→ Teks Kutipan:

******************************

Dengki berawal dari keburukan, berjalan pada kejahatan dan berakhir penderitaan. Orang pendengki adalah orang yang sengsara, benci melihat orang lain mendapat kesenangan, tersiksa mendengar kawannya sukses, menangis, kesal, jengkel mengetahui kompetitornya unggul.
Dan, dengki ini rupanya menjadi penyakit manusia modern. Pada akhirnya akan menjadi wabah cinta dunia. Yang mana orang sekarang mudah iri terhadap tetangganya yang bergaji lebih tinggi, sakit nonton tetangganya bisa beli mobil baru, demam melihat saudaranya naik pangkat, tertekan mendengar kawannya maju, atau dapat rejeki dan seterusnya.
Ibnu Rojab berkata: “pada dasarnya sifat dengki itu ada pada setiap manusia, yakni tidak ingin disaingi orang, ia ingin lebih dari orang lain. Namun orang yang terpuji ialah orang yang tidak menampakkan dan tak membenarkan kedengkiannya. Dan orang yang tercela ialah orang yang menampakkan irinya dengan usaha-usaha jahat”.
Bahaya hasad
Hadits ini menunjukkan bahayanya hasad yang bisa menggunduli amal serta wajibnya menjauhi iri. Dalam hal ini lafadz hadits di atas menggunakan Majaz Isti’aroh yang seolah-olah menghidupkan api yang mati menjadi bergejolak.
Demikianlah, hasad itu merusak, ia akan melibas habis kebaikan yang pernah dilakukan hamba. Sebagaimana api yang melahap kayu bakar, yang akhirnya menjadikannya sebagai abu dan debu.
Ada tiga kelompok pendengki; yang pertama, si pendengki ingin menghilangkan nikmat yang ada pada orang lain dengan trik-trik jahat. Dan inilah golongan para penjahat. Awal mulanya biasanya tampak ketidaksukaan pada raut wajahnya yang kecut, kemudian suka meng-ghibah, terus membuat desas-desus fitnah, adu domba, provokasi dan dibuktikan dengan tindakan konkrit mencelakai. Dengan saling jegal-menjegal, saling menjatuhkan, saling santet, hingga bunuh-membunuh.

******************************

→ Data Tersimpan:

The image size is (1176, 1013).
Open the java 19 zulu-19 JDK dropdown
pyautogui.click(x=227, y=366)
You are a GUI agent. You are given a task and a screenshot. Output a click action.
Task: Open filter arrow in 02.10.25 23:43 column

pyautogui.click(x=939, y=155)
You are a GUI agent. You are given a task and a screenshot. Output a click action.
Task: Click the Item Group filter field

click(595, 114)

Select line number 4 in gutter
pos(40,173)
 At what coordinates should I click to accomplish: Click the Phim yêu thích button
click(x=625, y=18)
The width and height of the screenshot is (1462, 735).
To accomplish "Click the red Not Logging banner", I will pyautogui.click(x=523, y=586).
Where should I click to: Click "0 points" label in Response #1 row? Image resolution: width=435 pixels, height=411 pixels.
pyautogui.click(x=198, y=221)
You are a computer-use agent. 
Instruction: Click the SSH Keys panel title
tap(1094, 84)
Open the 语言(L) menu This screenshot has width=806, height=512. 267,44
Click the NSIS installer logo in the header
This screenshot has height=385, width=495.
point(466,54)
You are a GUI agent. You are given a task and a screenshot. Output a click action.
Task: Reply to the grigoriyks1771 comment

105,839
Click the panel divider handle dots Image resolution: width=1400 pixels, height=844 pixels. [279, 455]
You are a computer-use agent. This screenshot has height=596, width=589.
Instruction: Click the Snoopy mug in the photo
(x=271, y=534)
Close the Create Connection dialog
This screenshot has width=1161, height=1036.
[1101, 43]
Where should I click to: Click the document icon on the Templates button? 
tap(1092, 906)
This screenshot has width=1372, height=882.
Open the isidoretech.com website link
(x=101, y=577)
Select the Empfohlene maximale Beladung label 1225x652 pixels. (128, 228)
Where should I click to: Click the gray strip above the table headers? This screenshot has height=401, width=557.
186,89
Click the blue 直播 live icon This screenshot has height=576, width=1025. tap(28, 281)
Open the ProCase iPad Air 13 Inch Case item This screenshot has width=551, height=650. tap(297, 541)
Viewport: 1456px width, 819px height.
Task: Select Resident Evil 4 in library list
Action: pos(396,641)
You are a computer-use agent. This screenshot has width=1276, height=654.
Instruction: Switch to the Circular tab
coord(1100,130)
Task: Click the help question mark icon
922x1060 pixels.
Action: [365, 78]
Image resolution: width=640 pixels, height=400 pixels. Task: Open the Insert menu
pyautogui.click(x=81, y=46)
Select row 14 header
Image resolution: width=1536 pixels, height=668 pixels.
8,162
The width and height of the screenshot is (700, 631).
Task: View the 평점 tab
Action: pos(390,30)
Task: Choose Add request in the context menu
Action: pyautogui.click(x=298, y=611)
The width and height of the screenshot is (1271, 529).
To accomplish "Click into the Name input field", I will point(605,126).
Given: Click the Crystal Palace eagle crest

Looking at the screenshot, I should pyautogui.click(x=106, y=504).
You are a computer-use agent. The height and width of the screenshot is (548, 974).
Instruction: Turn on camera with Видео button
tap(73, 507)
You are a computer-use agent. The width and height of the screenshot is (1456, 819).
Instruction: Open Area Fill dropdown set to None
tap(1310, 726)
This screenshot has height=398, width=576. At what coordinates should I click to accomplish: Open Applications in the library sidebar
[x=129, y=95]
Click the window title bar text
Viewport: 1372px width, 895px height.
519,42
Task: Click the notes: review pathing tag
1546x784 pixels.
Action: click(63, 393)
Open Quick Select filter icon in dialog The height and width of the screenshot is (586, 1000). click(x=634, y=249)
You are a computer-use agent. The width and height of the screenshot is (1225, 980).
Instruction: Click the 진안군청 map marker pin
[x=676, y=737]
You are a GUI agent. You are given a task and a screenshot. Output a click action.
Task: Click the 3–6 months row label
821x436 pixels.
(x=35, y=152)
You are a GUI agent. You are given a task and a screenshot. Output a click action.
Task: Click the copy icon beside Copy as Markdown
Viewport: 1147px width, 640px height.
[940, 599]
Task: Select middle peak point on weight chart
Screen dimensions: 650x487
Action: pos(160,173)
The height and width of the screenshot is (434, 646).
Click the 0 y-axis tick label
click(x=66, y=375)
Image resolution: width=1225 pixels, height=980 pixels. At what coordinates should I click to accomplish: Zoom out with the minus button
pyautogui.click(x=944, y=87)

******************************

→ Tugas: Kutip tanpa mengubah apa pun bagian teks tentang dengki yang diawali kata-kata "Dengki berawal dari" dan diakhiri "rejeki dan seterusnya.".

→ Hasil:
Dengki berawal dari keburukan, berjalan pada kejahatan dan berakhir penderitaan. Orang pendengki adalah orang yang sengsara, benci melihat orang lain mendapat kesenangan, tersiksa mendengar kawannya sukses, menangis, kesal, jengkel mengetahui kompetitornya unggul.
Dan, dengki ini rupanya menjadi penyakit manusia modern. Pada akhirnya akan menjadi wabah cinta dunia. Yang mana orang sekarang mudah iri terhadap tetangganya yang bergaji lebih tinggi, sakit nonton tetangganya bisa beli mobil baru, demam melihat saudaranya naik pangkat, tertekan mendengar kawannya maju, atau dapat rejeki dan seterusnya.